Selected passage

========================================================================

Anyhow, the Autolite 2100 you currently have installed uses a "hot air" choke unit that draws fresh air from the carburetor air horn, circulates it to the passenger side exhaust manifold and hot air comes back up to the choke unit. A swap to a 1.08" (480 cfm) Autolite 4100 will retain your "hot air" choke functionality as well as be the least complex regarding linkages, etc.

If you were going to go with an AFTERMARKET carburetor, one choice would be the Holley 1848, which is suitable for use with an automatic transmission and has a "hot air" choke provision. If I was going to go this route I'd get a different banjo inlet fitting though and STILL use the OEM aluminum spacer plate with PCV tube.

========================================================================

Supplied records
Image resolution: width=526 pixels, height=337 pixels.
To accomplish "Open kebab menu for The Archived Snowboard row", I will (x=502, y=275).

========================================================================

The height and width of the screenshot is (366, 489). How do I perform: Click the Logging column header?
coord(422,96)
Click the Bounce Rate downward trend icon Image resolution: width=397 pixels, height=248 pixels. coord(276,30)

========================================================================

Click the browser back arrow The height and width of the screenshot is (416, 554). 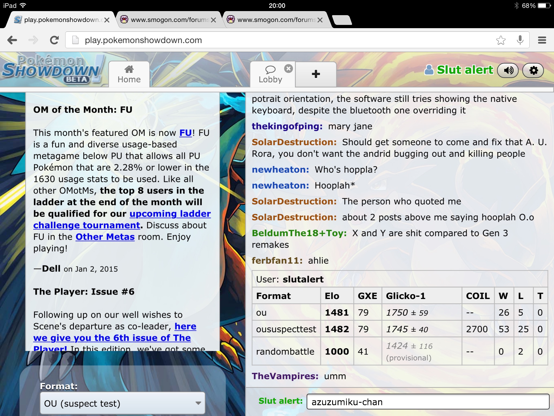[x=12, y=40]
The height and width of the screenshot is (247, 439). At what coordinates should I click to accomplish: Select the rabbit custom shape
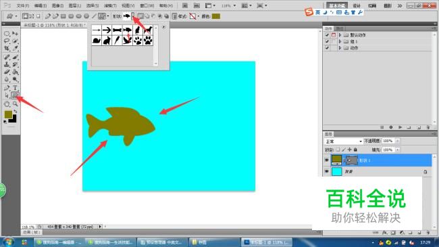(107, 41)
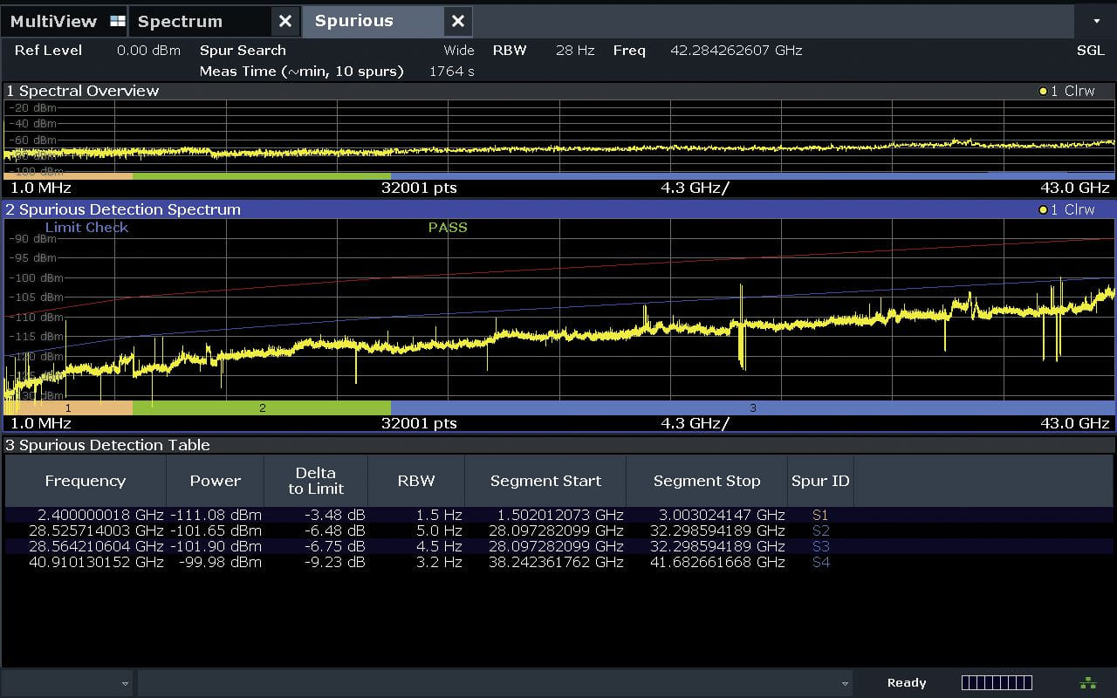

========================================================================

Given request
In the carburetor passage, where does the Autolite 2100's "hot air" choke unit draw its fresh air from? The material above comes from a separate source, unrelated to the carburetor passage.

Task answer
The carburetor air horn.